TASK DETAILS:
Reproduce the lines below verbatim, beginning with the line that contains "Click the medal icon on Ranking en equipo" and continuing through the end of the records, both ends included. Omit the pictures from your answer.

DATA FOR PROCESSING:

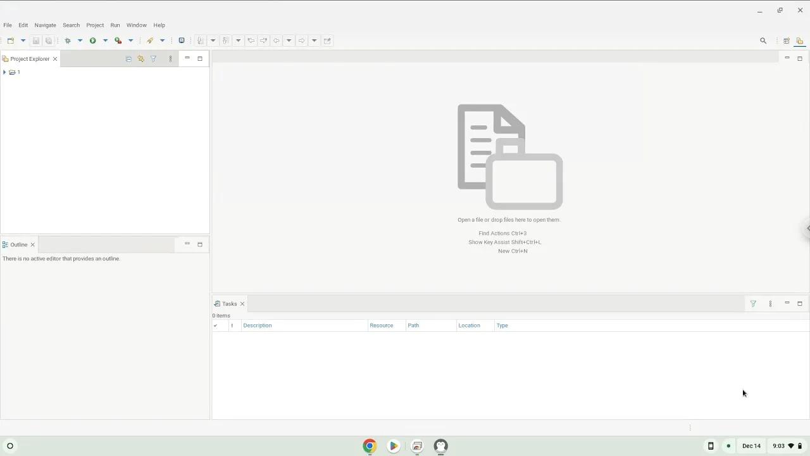Open the Search toolbar icon

(x=763, y=41)
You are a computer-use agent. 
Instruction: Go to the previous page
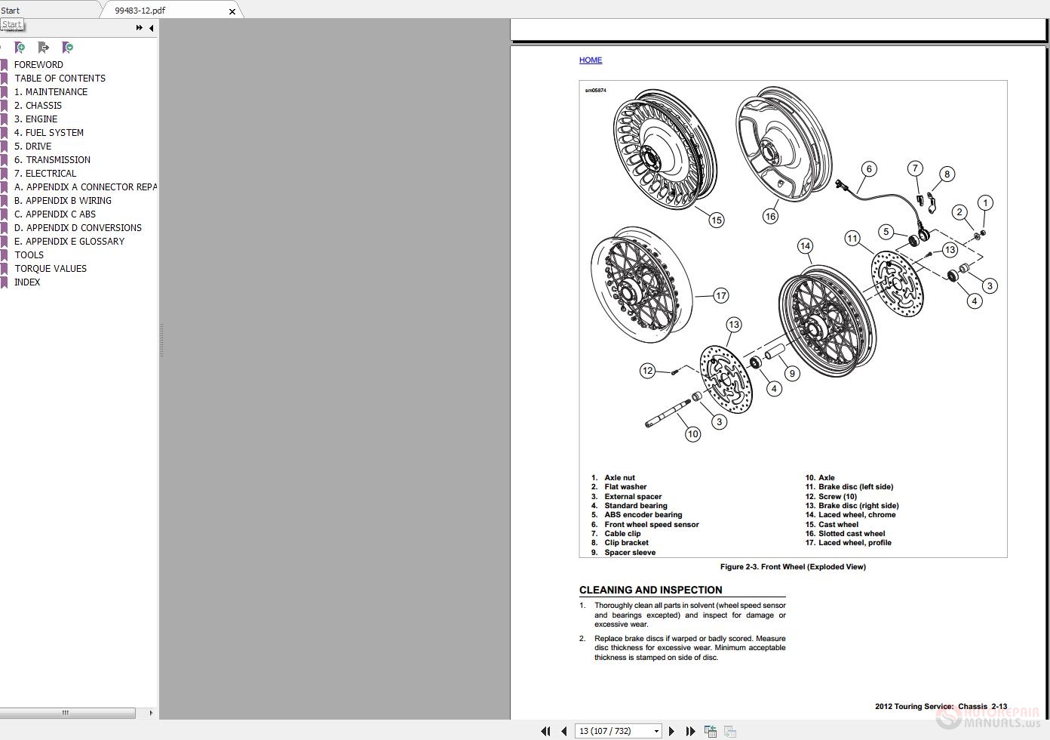point(563,731)
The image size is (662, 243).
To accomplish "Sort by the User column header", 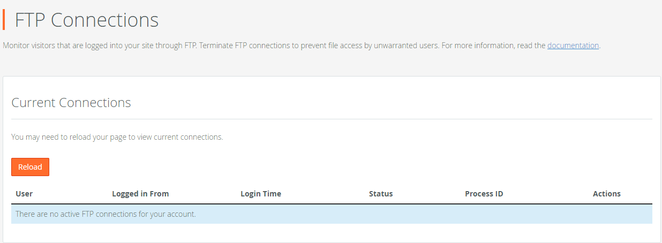I will (x=24, y=194).
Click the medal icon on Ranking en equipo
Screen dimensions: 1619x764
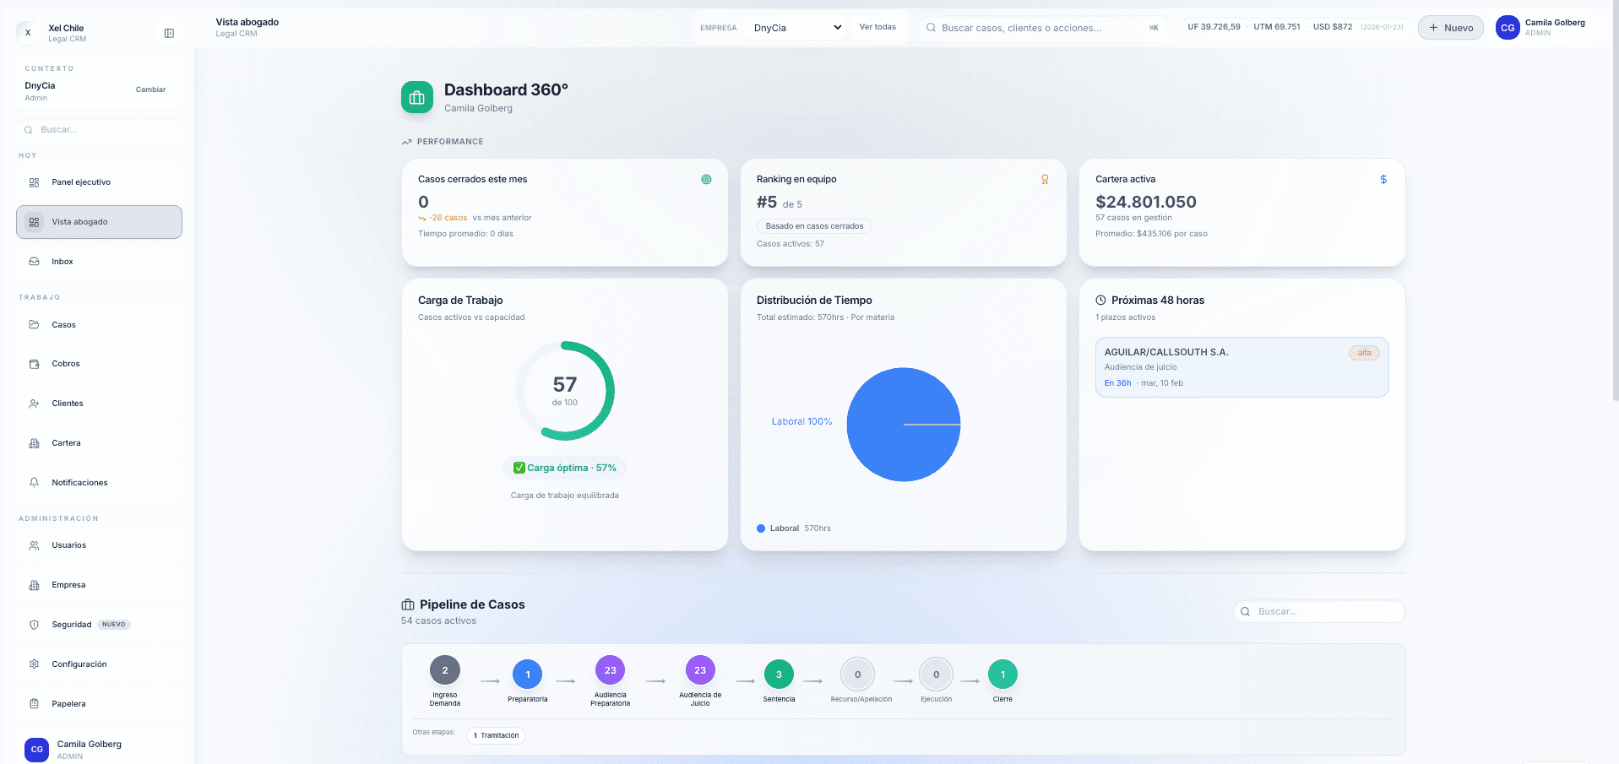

SOLUTION TO THIS TASK:
Click the medal icon on Ranking en equipo
Screen dimensions: 1619x764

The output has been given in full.